Can you rewrite every line of the listing below as a numbered list, skipping any blank lines and leaving the pictures out?
━━ EXTRACTED MATERIAL ━━
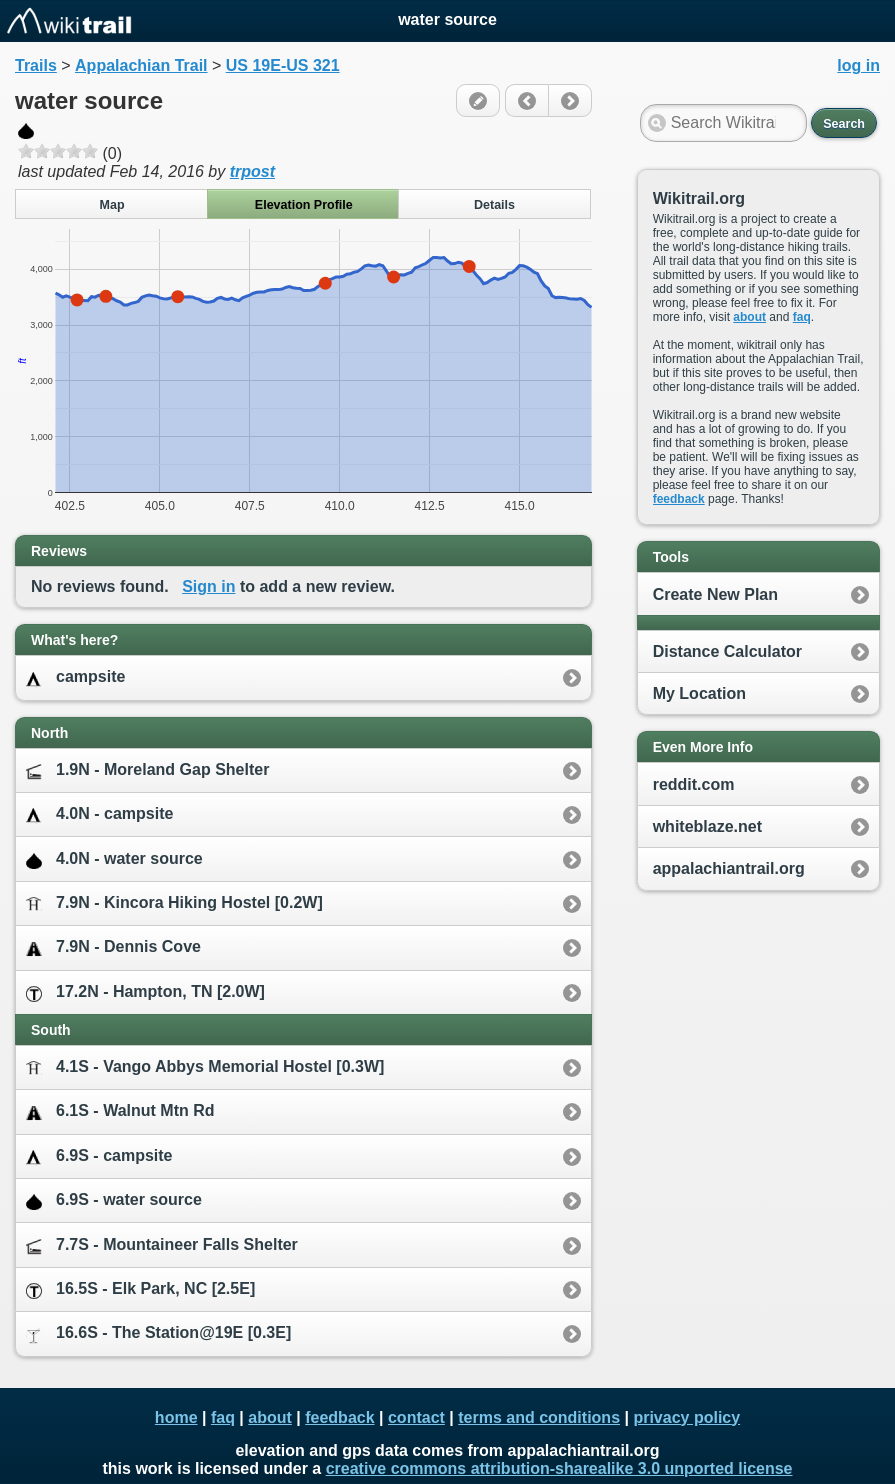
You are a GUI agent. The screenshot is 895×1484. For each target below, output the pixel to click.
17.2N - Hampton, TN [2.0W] (145, 992)
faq (802, 317)
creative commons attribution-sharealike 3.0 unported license (559, 1468)
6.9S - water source (114, 1200)
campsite (75, 677)
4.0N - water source (114, 859)
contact (416, 1417)
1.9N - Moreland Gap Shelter (147, 770)
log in (858, 65)
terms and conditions (539, 1417)
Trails (36, 65)
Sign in (208, 586)
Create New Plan (715, 594)
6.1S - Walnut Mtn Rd (120, 1111)
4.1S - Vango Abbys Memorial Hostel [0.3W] (205, 1067)
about (749, 317)
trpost (252, 171)
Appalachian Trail (141, 65)
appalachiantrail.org (729, 868)
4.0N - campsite (99, 814)
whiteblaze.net (707, 826)
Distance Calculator (727, 651)
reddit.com (694, 784)
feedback (679, 499)
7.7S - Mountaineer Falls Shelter (162, 1245)
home (176, 1417)
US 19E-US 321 (283, 65)
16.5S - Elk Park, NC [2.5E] (140, 1289)
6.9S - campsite (99, 1156)
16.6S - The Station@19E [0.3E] (158, 1333)
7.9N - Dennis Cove (113, 947)
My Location (699, 693)
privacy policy (686, 1417)
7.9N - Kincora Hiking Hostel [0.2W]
━━━
▸ **EXERCISE RESPONSE**
1. You are a GUI agent. The screenshot is 895×1484. For each target below, output the pixel to click.
2. 17.2N - Hampton, TN [2.0W] (145, 992)
3. faq (802, 317)
4. creative commons attribution-sharealike 3.0 unported license (559, 1468)
5. 6.9S - water source (114, 1200)
6. campsite (75, 677)
7. 4.0N - water source (114, 859)
8. contact (416, 1417)
9. 1.9N - Moreland Gap Shelter (147, 770)
10. log in (858, 65)
11. terms and conditions (539, 1417)
12. Trails (36, 65)
13. Sign in (208, 586)
14. Create New Plan (715, 594)
15. 6.1S - Walnut Mtn Rd (120, 1111)
16. 4.1S - Vango Abbys Memorial Hostel [0.3W] (205, 1067)
17. about (749, 317)
18. trpost (252, 171)
19. Appalachian Trail (141, 65)
20. appalachiantrail.org (729, 868)
21. 4.0N - campsite (99, 814)
22. whiteblaze.net (707, 826)
23. Distance Calculator (727, 651)
24. reddit.com (694, 784)
25. feedback (679, 499)
26. 7.7S - Mountaineer Falls Shelter (162, 1245)
27. home (176, 1417)
28. US 19E-US 321 (283, 65)
29. 16.5S - Elk Park, NC [2.5E] (140, 1289)
30. 6.9S - campsite (99, 1156)
31. 16.6S - The Station@19E [0.3E] (158, 1333)
32. 7.9N - Dennis Cove (113, 947)
33. My Location (699, 693)
34. privacy policy (686, 1417)
35. 7.9N - Kincora Hiking Hostel [0.2W]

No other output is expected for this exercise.